Ricky shutters his face, rearranging the features to hide whatever ounce of vulnerability was exposed, and huffs quietly before nodding. “Wouldn’t miss it for the world.”

**the beginning (draft two)**

Let’s start at the beginning. Not the beginning with Ricky—that’s already been covered, more or less. A different beginning, one before firth year prefectures and a Christmas holiday.

Wait, no—a different Christmas holiday. EJ is seven. No—eight, though it doesn’t matter much at this rate. EJ is younger than he is now, it’s nearly Christmas, and he’s clutching his mother’s hand as she drags him down 59th to Bloomingdale’s.

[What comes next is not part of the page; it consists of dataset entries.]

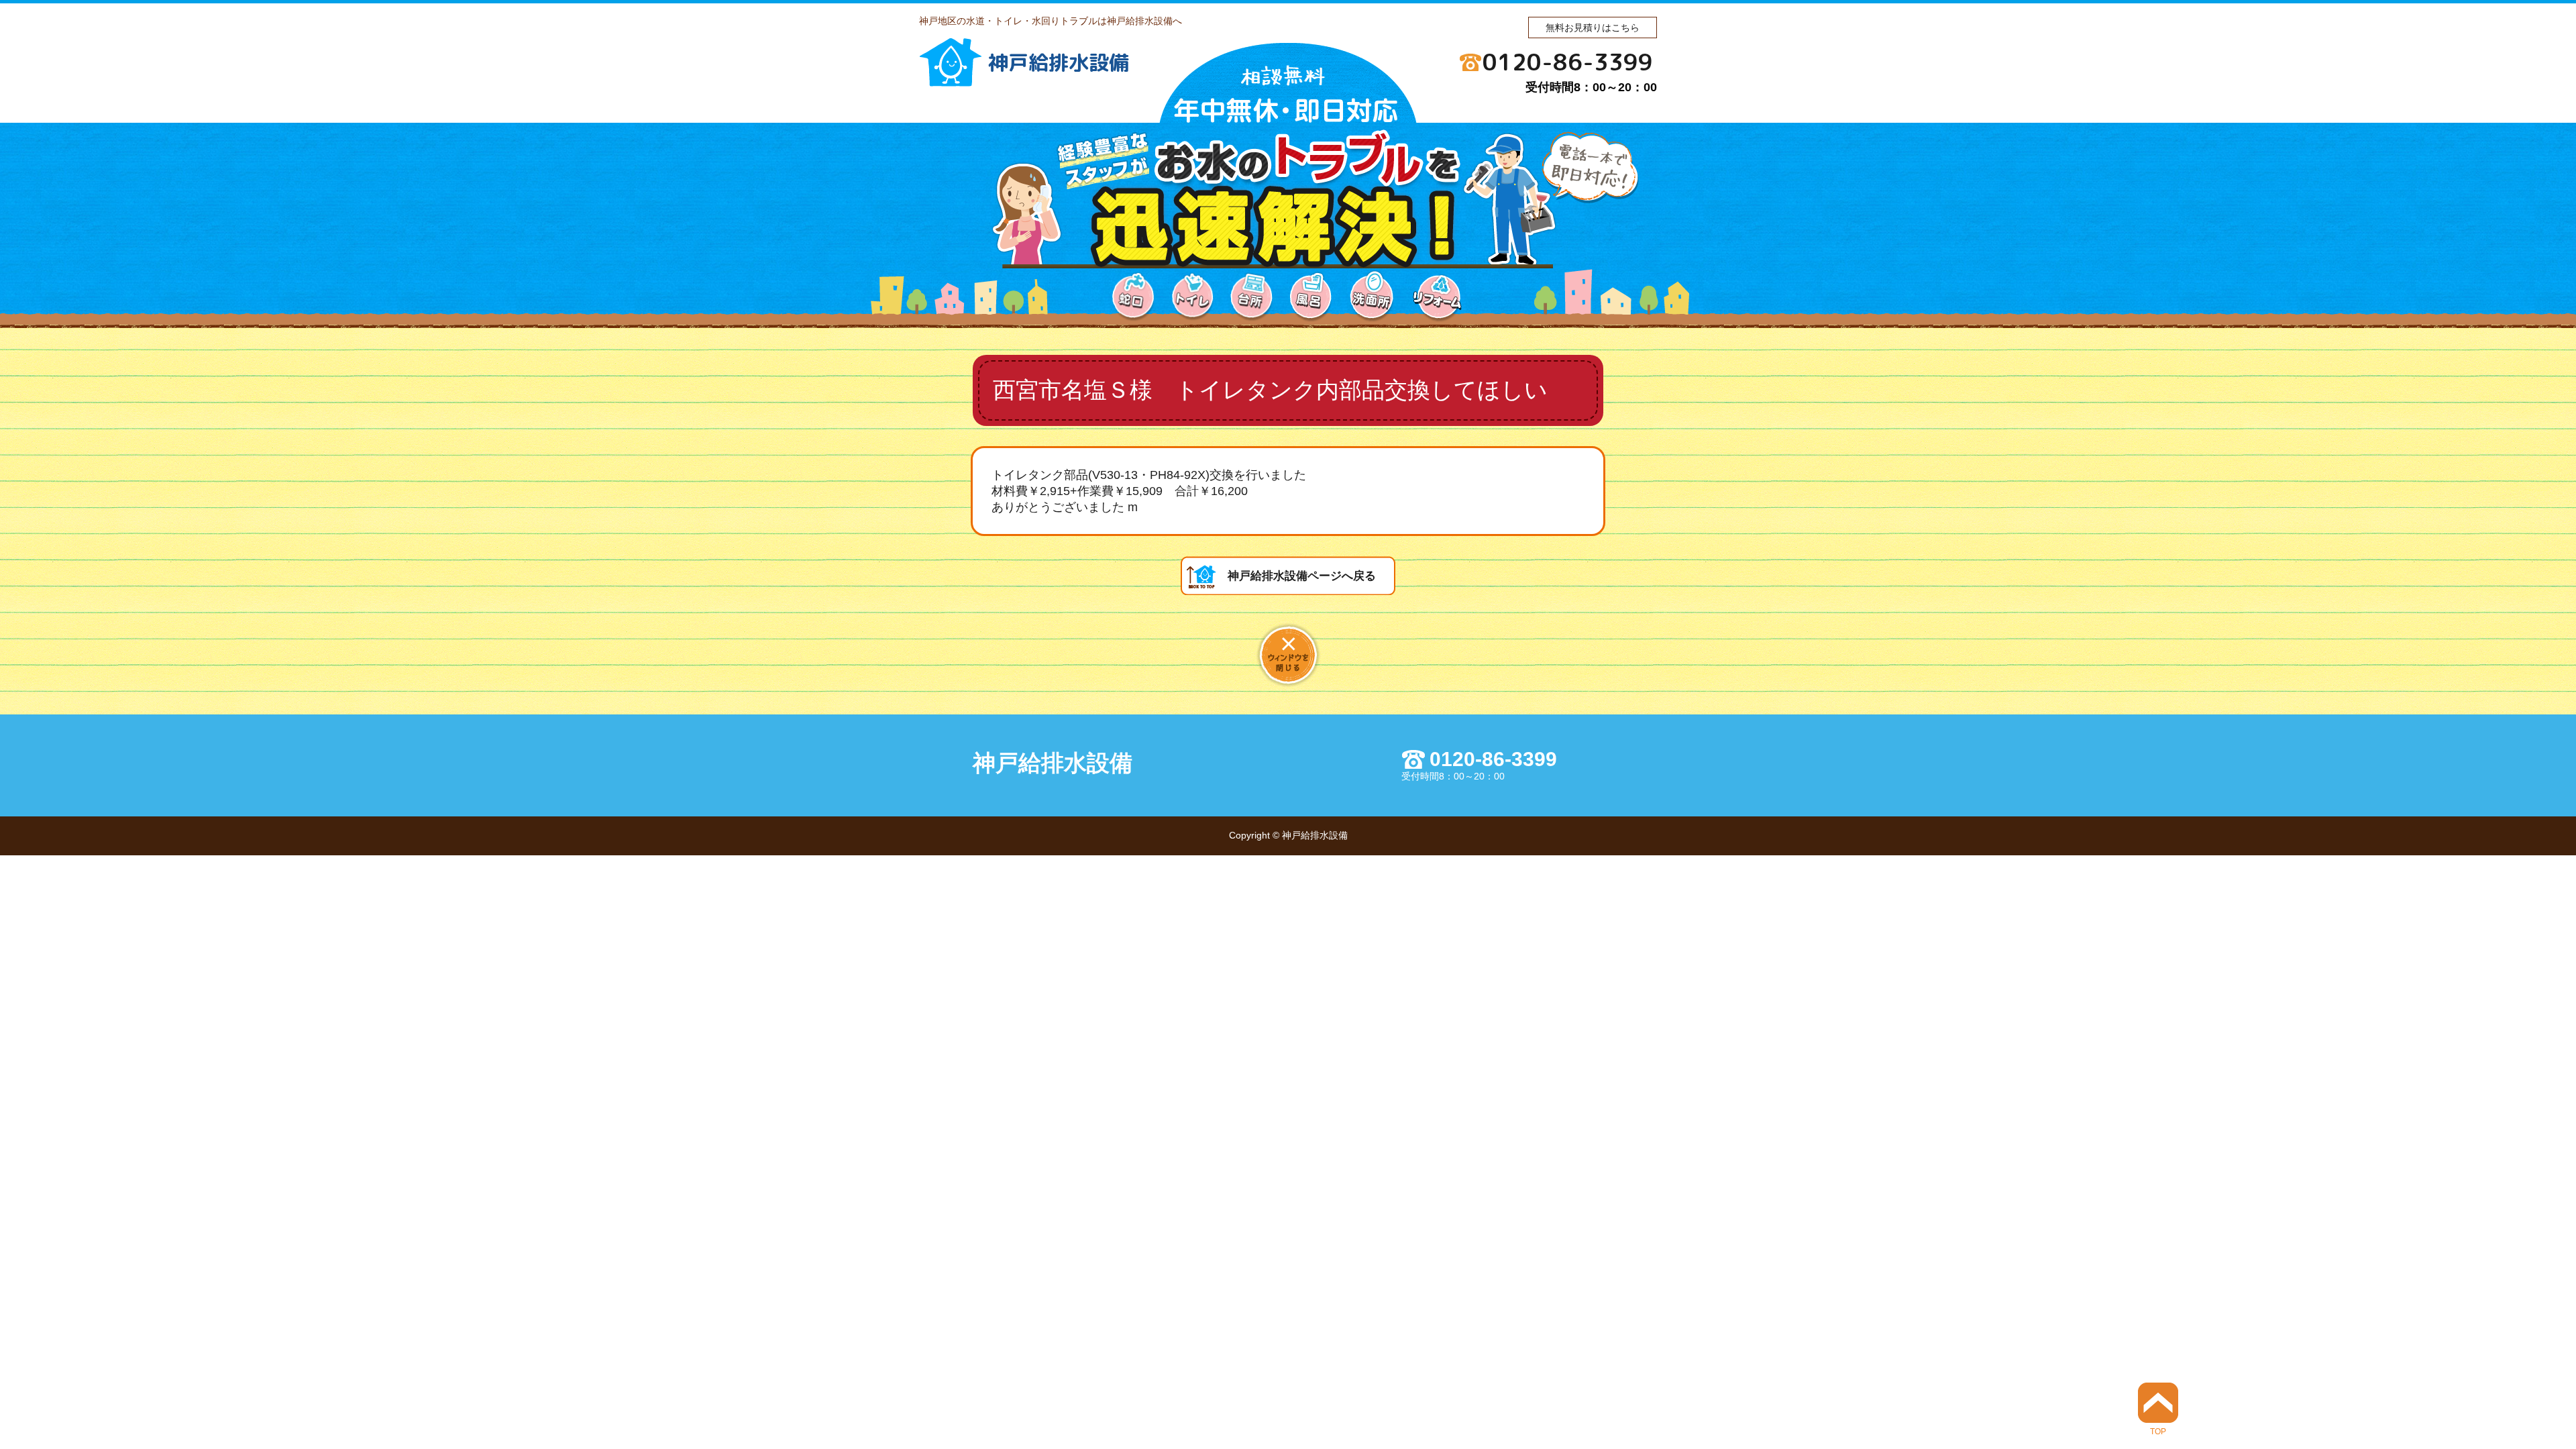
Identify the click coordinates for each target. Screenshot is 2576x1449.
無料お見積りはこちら (1593, 27)
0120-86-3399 (1568, 62)
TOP (2158, 1431)
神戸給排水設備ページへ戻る (1302, 576)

EJ is seven or eight and he’s clutching his mother’s hand and wondering why on earth he has to go to Bloomingdales when his sister gets to go ice skating with the rest of the girls from her finishing school. All he knows, really, is that he’s cold and the sky is the same shade of grey as their parlor when it’s filled with the smoke of father’s cigars and that there are five dime-sized bruises on his mother’s neck that keep appearing when her scarf slips down.

They’re on the fifth floor looking at perfumes when EJ tells his mom that he needs to use the bathroom. She shushes him and tells him to wait, then continues talking with the salesgirl. EJ does wait, for about a minute, before he grabs on the sleeve of her coat and asks again. She resolutely ignores him. EJ tugs at her sleeve, and then finally, when she doesn’t answer, grabs the end of her scarf and pulls. It unravels, most of it falling to the floor beside the end that is enclosed in his small fist.

His mother’s hand comes up to cover the marks on her neck but not before the salesgirl catches sight of them. Her eyes widen before she politely looks away.

“I apologize,” his mom says evenly. “My son has apparently forgotten how to behave.”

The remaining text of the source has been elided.